Andy Griffith was 86. He starred as Sheriff Andy Taylor of Mayberry on The Andy Griffith Show and later on Matlock, a show super popular with Abe Simpson's crew.
Here's Andy Griffith vs. The Patriot Act. He was always awfully sensible.
Nora Ephron was 71. She was the Oscar-nominated director and author best known for writing When Harry Met Sally, Sleepless in Seattle and Julie & Julia.
Henry Hill was 69. Martin Scorsese’s 1990 movie “Goodfellas,” starring Ray Liotta as Hill, chronicled his blood-spattered rise in the underworld, the 1978 Lufthansa heist at Kennedy Airport, his descent into the world of drugs and his eventual arrest.
Hill testified against his former associates to avoid a possible execution by his crew or going to prison for his crimes before entering the U.S. Marshals' Witness Protection Program in 1980. His testimony led to 50 convictions.

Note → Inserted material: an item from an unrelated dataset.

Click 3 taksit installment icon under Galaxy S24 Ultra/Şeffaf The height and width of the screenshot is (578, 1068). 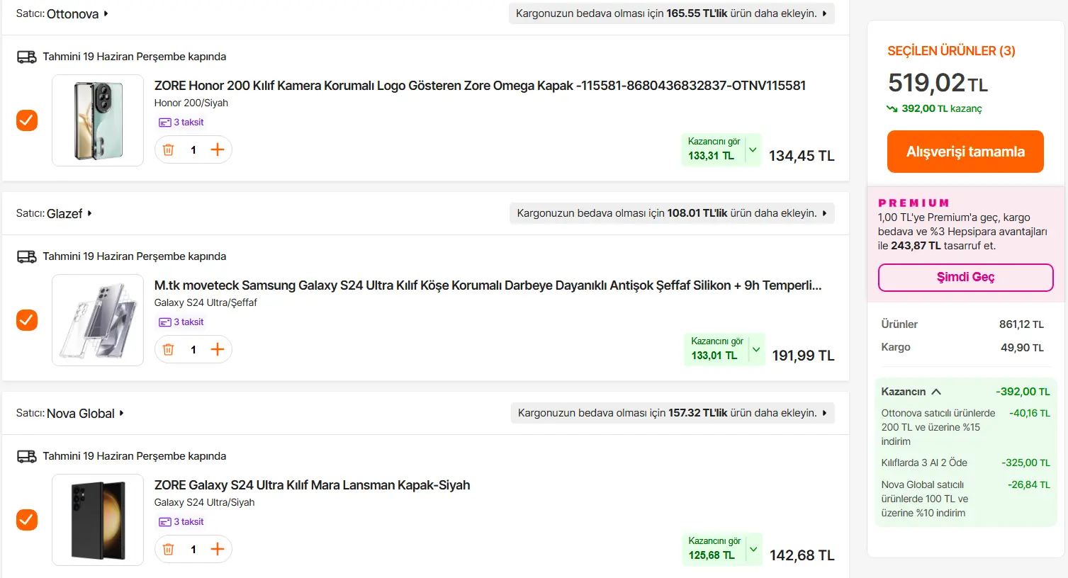point(164,322)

When I last assembled a list of my favourite movies of all-time, about six years ago, Goodfellas was #2.
Ray Bradbury was 91. He was the author of more than 27 novels and story collections, most famously “The Martian Chronicles,” “Fahrenheit 451,” “Dandelion Wine” and “Something Wicked This Way Comes”, and more than 600 short stories.

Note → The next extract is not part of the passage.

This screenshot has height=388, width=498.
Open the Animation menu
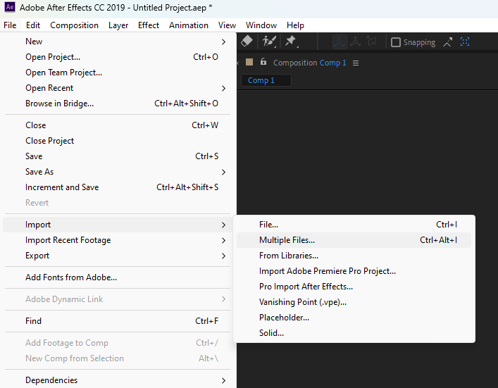188,25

Richard Dawson was 79. He was the wisecracking British entertainer who was among the schemers in the 1960s sitcom Hogan's Heroes and a decade later began kissing thousands of female contestants as host of the game show Family Feud.
Jim Unger was 75. He was the Canadian cartoonist best known for his syndicated comic strip Herman which ran for eighteen years in 600 newspapers in 25 countries.

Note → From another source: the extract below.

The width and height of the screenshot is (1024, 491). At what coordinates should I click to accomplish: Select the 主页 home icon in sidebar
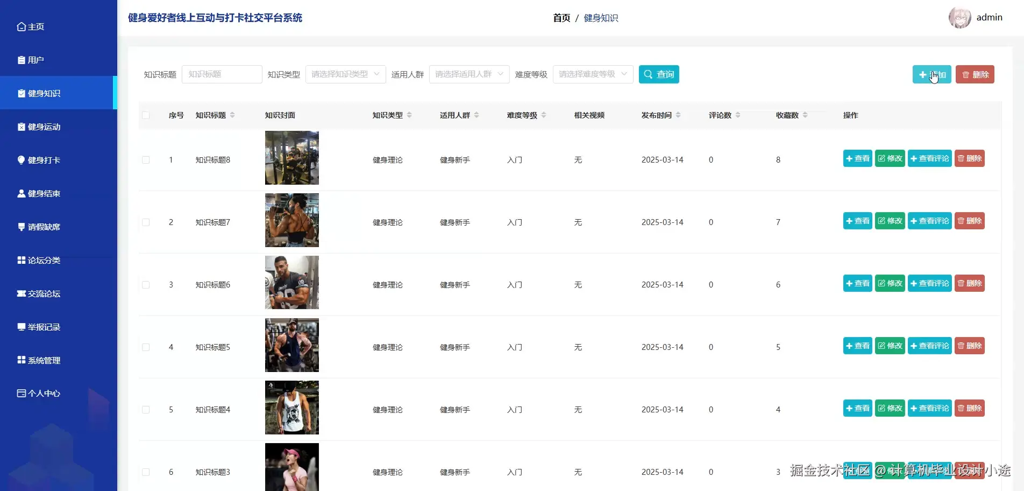click(21, 26)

Herman was always one of my favourites.
Robin Gibb was 62. He was the singer and songwriter best known as a member of the Bee Gees, co-founded with his twin brother Maurice and older brother Barry.
Donna Summer was 63. She was the Queen of Disco, known for such hits as "Last Dance," "Love to Love You Baby," "I Feel Love," "Bad Girls" and "Hot Stuff."
Vidal Sassoon was 84. He was a widely recognized British hairdresser, credited with creating a simple geometric, "Bauhaus-inspired" hair style, also called the bob.
I only know his name because of ads like this and couldn't be escaped in the 80s.
Maurice Sendak was 83. He was the children's book author and illustrator who saw the sometimes-dark side of childhood in books like "Where the Wild Things Are" and "In the Night Kitchen."